Car recommerce presents a variety of challenges, such as lower resolution images in inconsistent lighting, unstable videos, missed car features, and inaccurate pricing - issues that both sellers and buyers must deal with. Recognizing the transformative potential of Artificial Intelligence (AI), I embarked on a multifaceted approach aimed at mitigating these challenges by leveraging AI to improve overall user experience and ensure accurate vehicle representation.

I began an extensive image processing workflow that included background removal, image enhancement, and shadow addition. I meticulously compared the performance of advanced segmentation models such as MRCNN, Deep Lab, Unet, and the innovative Dichotomous after preprocessing the images. This method transformed the captured car videos into a studio-like setting, reducing issues caused by poor lighting and unstable captures.

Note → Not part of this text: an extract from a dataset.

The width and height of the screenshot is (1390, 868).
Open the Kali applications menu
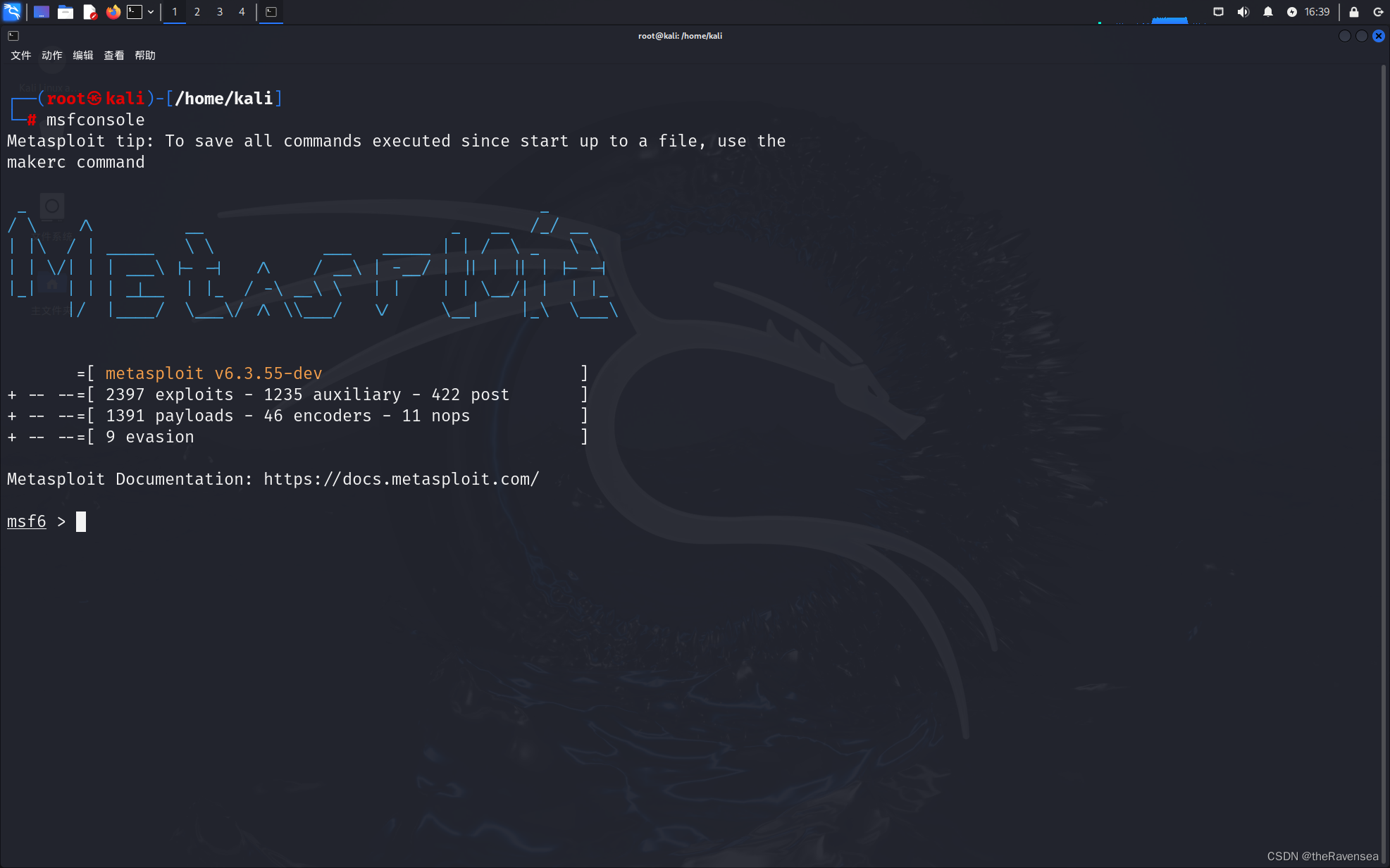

Recognizing the importance of smaller natural occurances like shadow being an small but significant improvement in user experience, I explored two primary techniques: shadow segmentation and shadow generation. These methods aimed to create visually appealing and realistic shadows, addressing challenges associated with varying light settings during video capture.

For a seamless 360-degree viewing experience, I implemented a point tracking mechanism using a novel frame-to-part match approach. This innovation ensured that the user could smoothly navigate around the car, focusing on the part or feature closest to their current viewing frame.

To augment the information available to potential buyers, I integrated automatic feature detection mechanisms. This included depth estimation for approximate boot space volume and leg space calculations, providing users with valuable insights into the car's interior dimensions.

Furthermore, I trained part detection and damage detection models, contributing to a more comprehensive and accurate representation of the car's condition. These features not only addressed the challenge of missed car features but also enhanced the assessment of potential damages.

Through rigorous A/B testing, the pursuit of excellence extended to continuous experimentation and improvement of each deep learning model. This iterative process aimed to improve the models' performance and cater to the changing needs of Car Recommerce users and stakeholders.